También era atractivo, si bien de una manera poco convencional, que es la mejor manera de ser atractivo. A las chicas les gustaba su barbilla y la caída indolente de su pelo negro y rizado. Por la misma razón, los chicos odiaban su barbilla y la indolencia de la caída de su pelo. Era enigmático. No para mí, para los demás. Poseía la apostura adecuada, los andares, el estilo. Funcionaba bien en conjunto, sencillamente. A su lado, parecía que a mí me hubiesen construido ensamblando mis miembros a oscuras. La gente, en general, me conocía como el hermano de Malcolm Ede. Me preguntaban por él, yo saludaba y les decía dónde estaba, si es que lo sabía.

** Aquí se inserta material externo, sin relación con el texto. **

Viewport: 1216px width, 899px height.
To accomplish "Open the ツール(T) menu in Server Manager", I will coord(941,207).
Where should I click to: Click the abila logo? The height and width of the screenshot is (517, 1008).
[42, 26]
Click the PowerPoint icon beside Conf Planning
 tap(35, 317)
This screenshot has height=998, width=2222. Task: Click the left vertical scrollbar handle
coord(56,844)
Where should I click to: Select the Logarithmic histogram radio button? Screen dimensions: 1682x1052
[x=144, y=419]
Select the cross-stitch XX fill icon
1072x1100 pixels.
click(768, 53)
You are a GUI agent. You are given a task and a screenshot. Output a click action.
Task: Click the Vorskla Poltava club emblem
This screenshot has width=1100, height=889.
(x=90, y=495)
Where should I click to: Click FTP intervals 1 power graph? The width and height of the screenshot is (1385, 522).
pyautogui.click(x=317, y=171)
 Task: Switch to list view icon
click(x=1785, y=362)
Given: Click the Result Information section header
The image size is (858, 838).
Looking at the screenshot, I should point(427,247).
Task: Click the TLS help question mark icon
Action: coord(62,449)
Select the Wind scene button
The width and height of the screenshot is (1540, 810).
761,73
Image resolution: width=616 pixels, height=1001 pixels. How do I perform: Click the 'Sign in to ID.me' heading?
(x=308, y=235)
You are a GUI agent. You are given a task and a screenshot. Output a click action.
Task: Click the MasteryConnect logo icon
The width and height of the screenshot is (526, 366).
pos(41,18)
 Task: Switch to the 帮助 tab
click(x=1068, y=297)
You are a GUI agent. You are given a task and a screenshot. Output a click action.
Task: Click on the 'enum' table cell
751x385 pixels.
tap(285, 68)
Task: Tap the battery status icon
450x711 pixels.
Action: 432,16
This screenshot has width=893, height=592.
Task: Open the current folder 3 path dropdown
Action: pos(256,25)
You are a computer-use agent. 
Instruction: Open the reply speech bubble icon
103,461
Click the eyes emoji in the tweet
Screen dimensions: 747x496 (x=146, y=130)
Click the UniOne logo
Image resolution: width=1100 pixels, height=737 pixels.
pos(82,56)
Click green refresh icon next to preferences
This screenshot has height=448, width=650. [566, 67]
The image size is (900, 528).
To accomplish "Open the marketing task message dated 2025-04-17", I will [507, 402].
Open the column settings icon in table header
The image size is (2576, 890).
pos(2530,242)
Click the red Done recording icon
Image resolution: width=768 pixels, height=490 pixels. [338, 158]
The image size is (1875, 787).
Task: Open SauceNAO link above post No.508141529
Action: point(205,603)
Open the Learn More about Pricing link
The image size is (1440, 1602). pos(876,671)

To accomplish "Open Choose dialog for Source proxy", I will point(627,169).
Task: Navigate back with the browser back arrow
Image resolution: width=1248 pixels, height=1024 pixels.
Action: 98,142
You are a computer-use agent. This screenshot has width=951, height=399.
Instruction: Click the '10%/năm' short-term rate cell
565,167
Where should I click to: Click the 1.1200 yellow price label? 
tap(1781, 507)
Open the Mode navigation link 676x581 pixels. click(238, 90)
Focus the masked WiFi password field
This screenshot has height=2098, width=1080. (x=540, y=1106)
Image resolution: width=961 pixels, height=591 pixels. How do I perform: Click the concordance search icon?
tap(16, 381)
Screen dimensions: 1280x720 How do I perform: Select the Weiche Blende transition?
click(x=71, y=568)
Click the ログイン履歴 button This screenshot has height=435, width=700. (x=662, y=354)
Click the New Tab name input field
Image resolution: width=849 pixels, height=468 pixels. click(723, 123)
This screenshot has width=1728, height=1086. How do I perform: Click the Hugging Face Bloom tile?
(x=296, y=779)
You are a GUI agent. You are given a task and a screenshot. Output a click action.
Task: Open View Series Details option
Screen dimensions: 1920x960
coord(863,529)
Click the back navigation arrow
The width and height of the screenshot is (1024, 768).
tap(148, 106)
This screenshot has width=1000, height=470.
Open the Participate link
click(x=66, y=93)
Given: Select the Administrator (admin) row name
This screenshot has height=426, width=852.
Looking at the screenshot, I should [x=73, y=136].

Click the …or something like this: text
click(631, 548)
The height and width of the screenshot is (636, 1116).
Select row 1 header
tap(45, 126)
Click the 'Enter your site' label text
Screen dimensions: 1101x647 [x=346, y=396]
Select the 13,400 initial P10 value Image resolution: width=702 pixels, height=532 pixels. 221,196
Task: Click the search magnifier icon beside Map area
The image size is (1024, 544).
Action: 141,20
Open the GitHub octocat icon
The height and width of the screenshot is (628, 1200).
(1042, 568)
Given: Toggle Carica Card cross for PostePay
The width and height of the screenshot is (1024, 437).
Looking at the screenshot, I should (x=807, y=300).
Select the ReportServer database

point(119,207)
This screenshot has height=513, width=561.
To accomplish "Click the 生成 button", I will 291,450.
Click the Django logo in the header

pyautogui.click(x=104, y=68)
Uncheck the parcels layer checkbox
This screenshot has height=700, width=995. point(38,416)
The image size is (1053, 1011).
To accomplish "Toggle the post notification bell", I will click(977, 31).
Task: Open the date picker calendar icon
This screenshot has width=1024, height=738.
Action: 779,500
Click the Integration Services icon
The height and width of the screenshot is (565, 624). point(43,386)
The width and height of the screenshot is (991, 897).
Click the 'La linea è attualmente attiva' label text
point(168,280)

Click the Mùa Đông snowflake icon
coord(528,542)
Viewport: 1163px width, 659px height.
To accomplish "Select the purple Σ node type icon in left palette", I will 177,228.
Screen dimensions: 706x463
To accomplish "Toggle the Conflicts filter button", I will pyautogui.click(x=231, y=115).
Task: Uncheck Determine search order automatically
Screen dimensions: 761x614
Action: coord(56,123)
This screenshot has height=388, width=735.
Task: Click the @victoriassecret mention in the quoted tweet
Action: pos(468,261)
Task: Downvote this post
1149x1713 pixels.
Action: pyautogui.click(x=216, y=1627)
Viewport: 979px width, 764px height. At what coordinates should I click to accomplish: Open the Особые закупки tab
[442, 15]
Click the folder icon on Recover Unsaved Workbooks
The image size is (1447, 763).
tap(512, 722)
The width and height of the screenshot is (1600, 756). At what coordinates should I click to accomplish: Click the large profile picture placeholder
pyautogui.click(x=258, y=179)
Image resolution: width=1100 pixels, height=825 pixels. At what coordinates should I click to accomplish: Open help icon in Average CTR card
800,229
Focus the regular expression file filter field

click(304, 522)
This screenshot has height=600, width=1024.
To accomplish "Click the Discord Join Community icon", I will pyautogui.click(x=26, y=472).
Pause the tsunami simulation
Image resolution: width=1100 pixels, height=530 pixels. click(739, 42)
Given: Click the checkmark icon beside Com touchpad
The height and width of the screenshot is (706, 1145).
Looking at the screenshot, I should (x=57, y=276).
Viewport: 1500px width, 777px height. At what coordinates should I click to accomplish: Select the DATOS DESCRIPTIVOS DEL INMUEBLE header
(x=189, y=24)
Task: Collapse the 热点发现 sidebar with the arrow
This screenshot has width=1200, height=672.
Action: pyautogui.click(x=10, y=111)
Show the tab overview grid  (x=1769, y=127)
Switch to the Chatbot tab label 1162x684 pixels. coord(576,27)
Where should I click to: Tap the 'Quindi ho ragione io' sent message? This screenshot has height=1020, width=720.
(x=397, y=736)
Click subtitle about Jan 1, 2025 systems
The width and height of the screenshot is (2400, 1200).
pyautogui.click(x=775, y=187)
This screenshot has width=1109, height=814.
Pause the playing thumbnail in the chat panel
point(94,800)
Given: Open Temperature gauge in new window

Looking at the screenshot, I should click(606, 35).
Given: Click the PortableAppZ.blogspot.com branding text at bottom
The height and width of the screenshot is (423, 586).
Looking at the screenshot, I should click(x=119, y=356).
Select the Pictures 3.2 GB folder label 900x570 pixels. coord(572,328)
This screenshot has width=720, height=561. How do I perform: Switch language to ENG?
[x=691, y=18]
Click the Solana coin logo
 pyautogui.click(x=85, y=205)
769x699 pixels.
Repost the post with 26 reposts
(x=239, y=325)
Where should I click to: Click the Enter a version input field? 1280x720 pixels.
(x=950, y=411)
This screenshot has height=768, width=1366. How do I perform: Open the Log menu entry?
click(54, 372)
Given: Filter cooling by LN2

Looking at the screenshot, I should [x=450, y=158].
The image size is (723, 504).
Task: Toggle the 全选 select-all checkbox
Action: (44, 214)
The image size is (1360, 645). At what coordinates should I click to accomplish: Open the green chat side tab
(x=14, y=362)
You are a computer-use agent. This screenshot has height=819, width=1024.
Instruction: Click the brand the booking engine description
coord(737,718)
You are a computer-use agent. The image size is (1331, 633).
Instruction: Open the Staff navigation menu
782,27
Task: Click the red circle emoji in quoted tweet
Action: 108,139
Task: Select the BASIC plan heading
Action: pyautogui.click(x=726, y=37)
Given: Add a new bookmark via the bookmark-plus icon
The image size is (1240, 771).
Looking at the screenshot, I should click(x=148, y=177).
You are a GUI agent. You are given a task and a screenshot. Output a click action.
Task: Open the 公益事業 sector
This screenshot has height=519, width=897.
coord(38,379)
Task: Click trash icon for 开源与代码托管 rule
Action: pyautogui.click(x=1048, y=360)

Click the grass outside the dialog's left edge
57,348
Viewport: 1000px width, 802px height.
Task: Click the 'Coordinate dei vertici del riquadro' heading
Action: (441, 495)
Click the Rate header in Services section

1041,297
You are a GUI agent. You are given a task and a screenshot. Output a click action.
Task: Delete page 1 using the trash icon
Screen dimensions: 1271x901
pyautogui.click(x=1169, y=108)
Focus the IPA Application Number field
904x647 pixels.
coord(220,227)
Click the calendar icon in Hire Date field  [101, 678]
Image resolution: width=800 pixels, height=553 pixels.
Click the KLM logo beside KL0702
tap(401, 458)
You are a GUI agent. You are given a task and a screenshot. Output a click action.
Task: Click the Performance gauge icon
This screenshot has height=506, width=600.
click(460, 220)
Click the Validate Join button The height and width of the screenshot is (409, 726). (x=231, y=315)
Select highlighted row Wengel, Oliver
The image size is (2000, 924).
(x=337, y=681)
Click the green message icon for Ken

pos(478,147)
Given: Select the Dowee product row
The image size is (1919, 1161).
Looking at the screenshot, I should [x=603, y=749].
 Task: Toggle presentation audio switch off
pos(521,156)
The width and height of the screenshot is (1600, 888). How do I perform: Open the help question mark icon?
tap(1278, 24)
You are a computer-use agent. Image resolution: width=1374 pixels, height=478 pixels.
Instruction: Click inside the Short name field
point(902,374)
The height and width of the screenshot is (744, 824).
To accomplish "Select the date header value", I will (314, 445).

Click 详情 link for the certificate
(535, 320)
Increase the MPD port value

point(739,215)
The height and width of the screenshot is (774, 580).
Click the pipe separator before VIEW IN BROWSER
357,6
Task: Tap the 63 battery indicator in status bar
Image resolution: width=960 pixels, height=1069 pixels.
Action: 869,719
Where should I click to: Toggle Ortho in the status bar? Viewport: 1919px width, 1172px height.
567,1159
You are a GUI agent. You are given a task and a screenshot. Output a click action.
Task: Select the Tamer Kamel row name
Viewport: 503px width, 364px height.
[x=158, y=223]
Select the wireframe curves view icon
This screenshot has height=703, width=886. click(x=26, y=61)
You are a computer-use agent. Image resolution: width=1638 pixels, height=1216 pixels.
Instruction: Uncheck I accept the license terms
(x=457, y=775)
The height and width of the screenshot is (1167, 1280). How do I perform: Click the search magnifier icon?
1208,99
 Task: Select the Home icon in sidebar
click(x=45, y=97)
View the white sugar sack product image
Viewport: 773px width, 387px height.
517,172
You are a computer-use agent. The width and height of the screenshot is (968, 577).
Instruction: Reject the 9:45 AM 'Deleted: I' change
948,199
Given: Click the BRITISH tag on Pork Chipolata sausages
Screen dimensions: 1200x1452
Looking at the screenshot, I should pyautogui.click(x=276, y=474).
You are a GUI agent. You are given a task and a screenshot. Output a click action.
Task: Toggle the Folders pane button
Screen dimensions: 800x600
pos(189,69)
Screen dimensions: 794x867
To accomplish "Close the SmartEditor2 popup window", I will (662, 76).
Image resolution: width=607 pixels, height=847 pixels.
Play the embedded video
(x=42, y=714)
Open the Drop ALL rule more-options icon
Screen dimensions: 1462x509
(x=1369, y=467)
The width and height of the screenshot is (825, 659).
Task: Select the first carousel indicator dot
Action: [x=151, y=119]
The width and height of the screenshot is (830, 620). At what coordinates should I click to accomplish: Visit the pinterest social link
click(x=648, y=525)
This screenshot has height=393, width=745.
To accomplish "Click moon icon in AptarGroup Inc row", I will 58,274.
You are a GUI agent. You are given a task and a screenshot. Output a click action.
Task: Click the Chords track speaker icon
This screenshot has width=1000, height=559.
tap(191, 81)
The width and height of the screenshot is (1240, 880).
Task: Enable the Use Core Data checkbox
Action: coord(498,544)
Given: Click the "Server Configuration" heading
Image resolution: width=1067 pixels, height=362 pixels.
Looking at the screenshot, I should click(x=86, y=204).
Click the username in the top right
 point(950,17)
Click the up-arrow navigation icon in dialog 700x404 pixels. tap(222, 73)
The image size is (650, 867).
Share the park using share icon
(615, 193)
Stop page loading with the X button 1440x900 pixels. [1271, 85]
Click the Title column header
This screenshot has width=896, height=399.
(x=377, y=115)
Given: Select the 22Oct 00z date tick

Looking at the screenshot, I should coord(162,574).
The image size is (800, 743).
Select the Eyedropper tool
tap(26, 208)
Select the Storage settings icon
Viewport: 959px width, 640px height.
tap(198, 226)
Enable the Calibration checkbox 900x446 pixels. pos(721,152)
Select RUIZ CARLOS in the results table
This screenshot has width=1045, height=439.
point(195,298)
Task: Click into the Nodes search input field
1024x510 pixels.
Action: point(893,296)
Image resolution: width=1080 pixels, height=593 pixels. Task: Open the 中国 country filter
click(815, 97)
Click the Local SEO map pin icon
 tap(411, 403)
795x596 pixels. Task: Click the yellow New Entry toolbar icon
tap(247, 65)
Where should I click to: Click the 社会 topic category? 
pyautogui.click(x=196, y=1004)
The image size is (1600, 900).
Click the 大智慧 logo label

Su singularidad ponía de relieve sus logros. Cuando nadaba, daba la sensación de que lo hacía con más intensidad que el resto. Era un ser excepcional, hecho a sí mismo y con la capacidad de elaborar leyes propias a su alrededor, unas leyes que nadie que no fuera él podía esperar comprender. Ni siquiera yo. Yo seguía su estela, era la pelusa que se cuela por la rendija de una puerta si la cierras lo suficientemente rápido.

Parecía que cualquier día era su día y que no estaba dispuesto a que terminase. Como si supiese que crecer significa ir muriendo, pero no la muerte en sí misma.